AxtonGrams / terraform-provider-wiz

Terraform provider for managing Wiz resources
Mozilla Public License 2.0
25 stars 18 forks source link

Introduce an backoff and retry mechanism #96

Open jschoombee opened 1 year ago

jschoombee commented 1 year ago

Description

When using the wiz_users data source and querying for a large number of users (>10000) more often than not, Wiz would return a handful of errors as example below. The users search for would be affected at random.

Believe it would be good practice to introduce some kind of exp. backoff/retry, possible a package like github.com/hashicorp/go-retryablehttp. It could be configured to start with, to retry twice before returning an error Diagnostic condition.

{"message": "oops! an internal error has occurred. for reference purposes, this is your request id: 9aa5f320-f080-4b62-a8c0-c58c05224704","extensions": {"code": "DOWNSTREAM_SERVICE_ERROR","exception": {"message": "oops! an internal error has occurred. for reference purposes, this is your request id: 9aa5f320-f080-4b62-a8c0-c58c05224704"}}}

Potential Provider Configuration

backoff := retryablehttp.DefaultBackoff
backoff.MaxRetries = 2
backoff.Backoff = func(min, max time.Duration, attemptNum int, resp *http.Response) time.Duration {
  // exponential backoff
  backoff := time.Duration(math.Pow(2, float64(attemptNum-1))) * time.Second
  if backoff > max {
      return max
  }
  return backoff
}
retryClient := retryablehttp.NewClient()
retryClient.RetryMax = 2
retryClient.Backoff = backoff

// call the api with the retry handler
resp, err := retryClient.Do(request)

References

Community Note

gramsa49 commented 1 year ago

github.com/hashicorp/go-retryablehttp is currently in use by the provider: https://github.com/AxtonGrams/terraform-provider-wiz/blob/main/internal/config/config.go#L78-L87

I return a standard client, but the client is actually the Retryable HTTP Client.
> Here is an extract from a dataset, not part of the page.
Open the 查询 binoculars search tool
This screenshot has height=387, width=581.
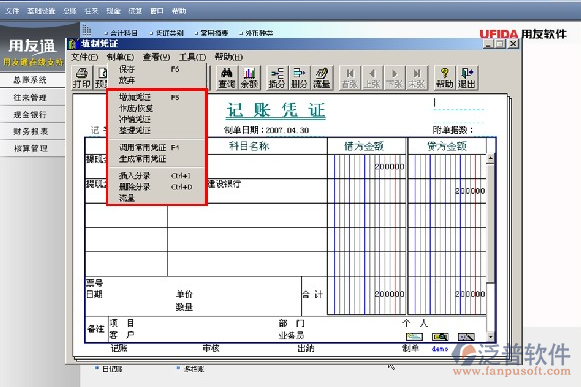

Early on I had to do this because Wiz would return an HTTP 429 (too many requests).

We can look at additional configuration parameters for the client to possibly handle the condition you outlined in this issue.

The retryable http client is limitedin what error codes it handles. I suspect above you are getting a HTTP 500.

jschoombee commented 1 year ago

I do recall now the 'too many requests' were indeed handled when debugging a while back, didn't check the config, thanks. I did work around the issue by dropping TFE_PARALLELISM down to 3 from 10. But will keep an eye on it and see if it can be scoped to just this condition, if needed.

gramsa49 commented 1 year ago

I haven't explicitly configured a Backoff mechanism in the provider config; you could explore doing that. I don't know what, if any, default

For the data sources, I have not implemented pagination; that could be another strategy to help with this. Smaller chunks, more requests/responses, versus large responses. Many of the APIs have limits on how many results they will return.

jschoombee commented 1 year ago

In chatting with Wiz support, the internal error received by the provider is caused by a 429 downstream on Wiz's backend and they're working on reducing this outlying condition/error rate.

I do agree with you, pagination is probably the first course of action with a performance gain too.